Unilever is one of dozens of CPG partners finding Instacart to be more effective in certain ways when promoting their brands than traditional shopper and in-store marketing in the brick & mortar environment.
“The big dilemma for brands is how do they affect the consumer in that ‘last mile,’” Dan Bourgault, head of brand partnerships for Instacart, told CPGmatters. “Well, we’re the last few inches, with people sitting with the phone in their hand selecting where they want to shop and what they want to buy.”
Unilever remains in “test-and-learn phase” with the online grocery delivery service, Ajay Salpekar, director of e-commerce and new business development for Unilever USA, told CPGmatters.

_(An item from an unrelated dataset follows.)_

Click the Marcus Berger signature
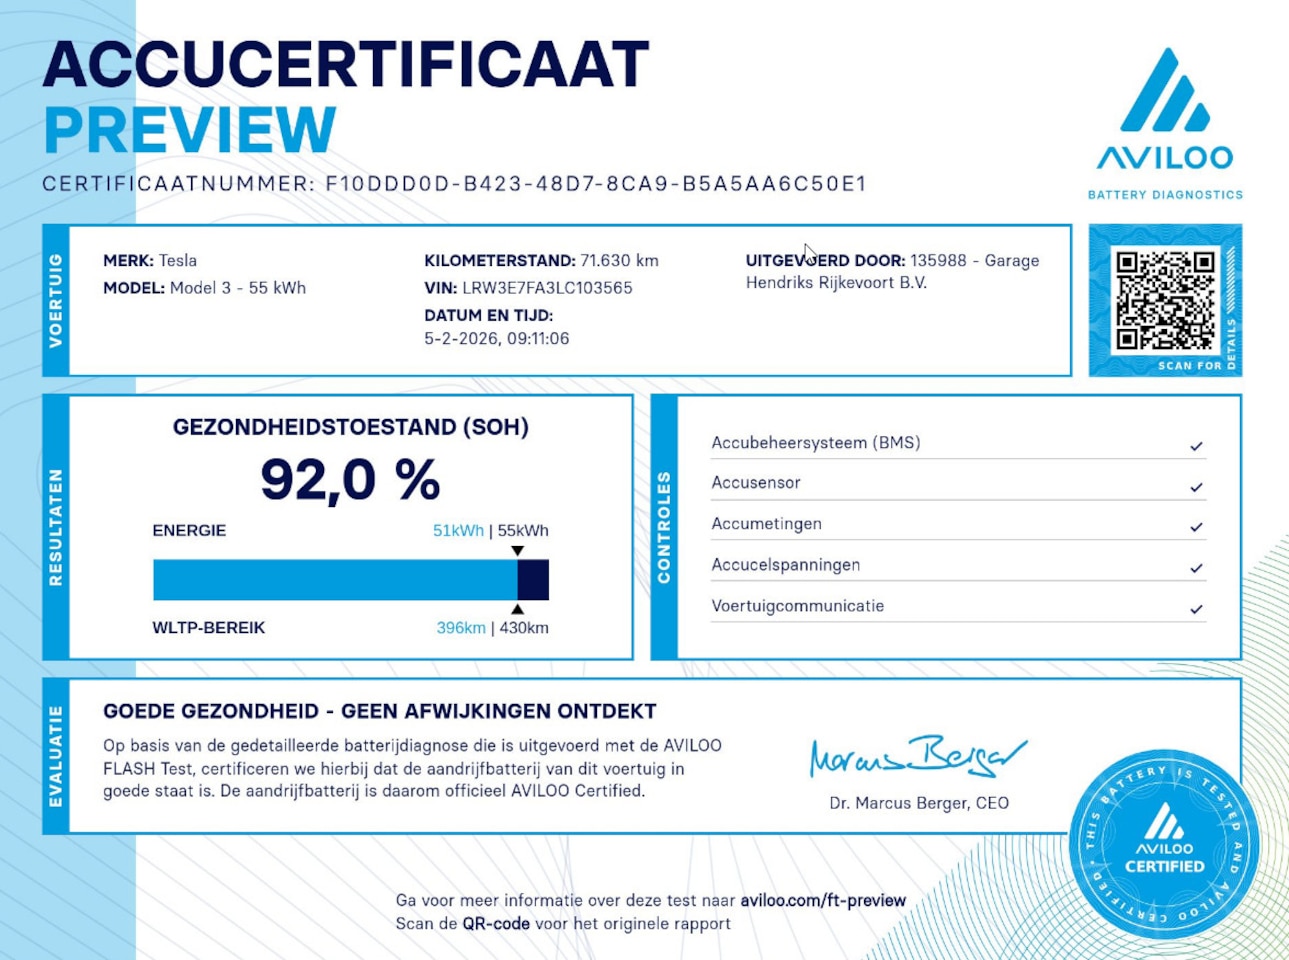Screen dimensions: 1289x960 pos(917,757)
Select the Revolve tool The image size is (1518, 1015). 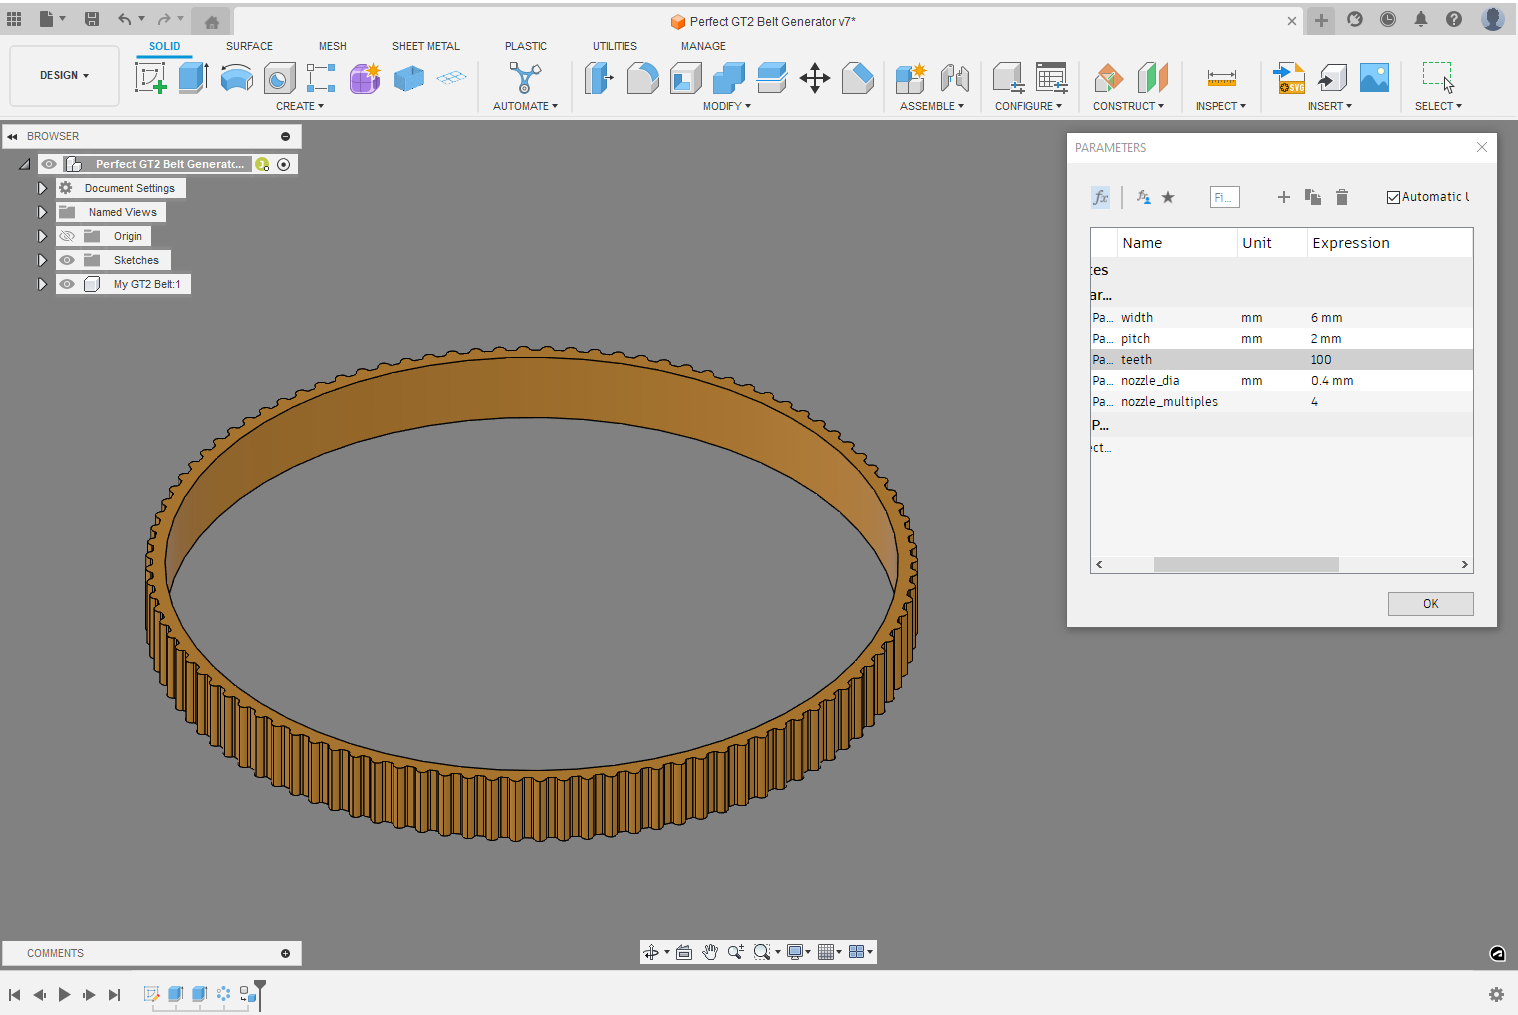tap(236, 78)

Free-delivery promotions “have worked very well for us,” Mr. Salpekar said, particularly with ice cream since it’s an impulse item. Shoppers have to spend at least $10 on the brand to waive Instacart’s $5.99 delivery fee. Said Mr. Bourgault, “It doesn’t diminish the price for the brand, but it provides a huge incentive to consumers.”
Free-delivery testing in other categories has been more mixed.
“Hero placements” across a category banner page on Instacart so far “doesn’t produce as significant spikes in consumption as the free-delivery promotion,” Mr. Salpekar added.
Unilever has tested sampling, which includes added products dropped off with deliveries, with Degree deodorant and is looking at the technique to support new product innovation.
“You can get a lot of answers at Walmart, but you don’t have a one-to-one relationship, and there’s a disconnect between the brand between manufacturing and the time it takes to get into the brick-and-mortar channel,” said Mr. Salpekar. “Then it sits on the shelf and you don’t have direct feedback. But with Instacart, you get the numbers the next day.”
Finally, Instacart Deals, by which shoppers view and redeem coupons on the spot, promise more efficiencies than the traditional coupon distribution model.
“We’ve flipped it to a redemption-based model,” Mr. Bourgault said. “Brands don’t pay for the coupon program unless we’ve delivered a physical sale of their product. They already know what the ROI is before they place an order for us to run an offer.”
DISCUSSION QUESTIONS: What might brands gain from digital promotions through grocery delivery services that they can’t tap with traditional retail marketing? Which of the promotional vehicles being offered by Instacart seem most beneficial to brands?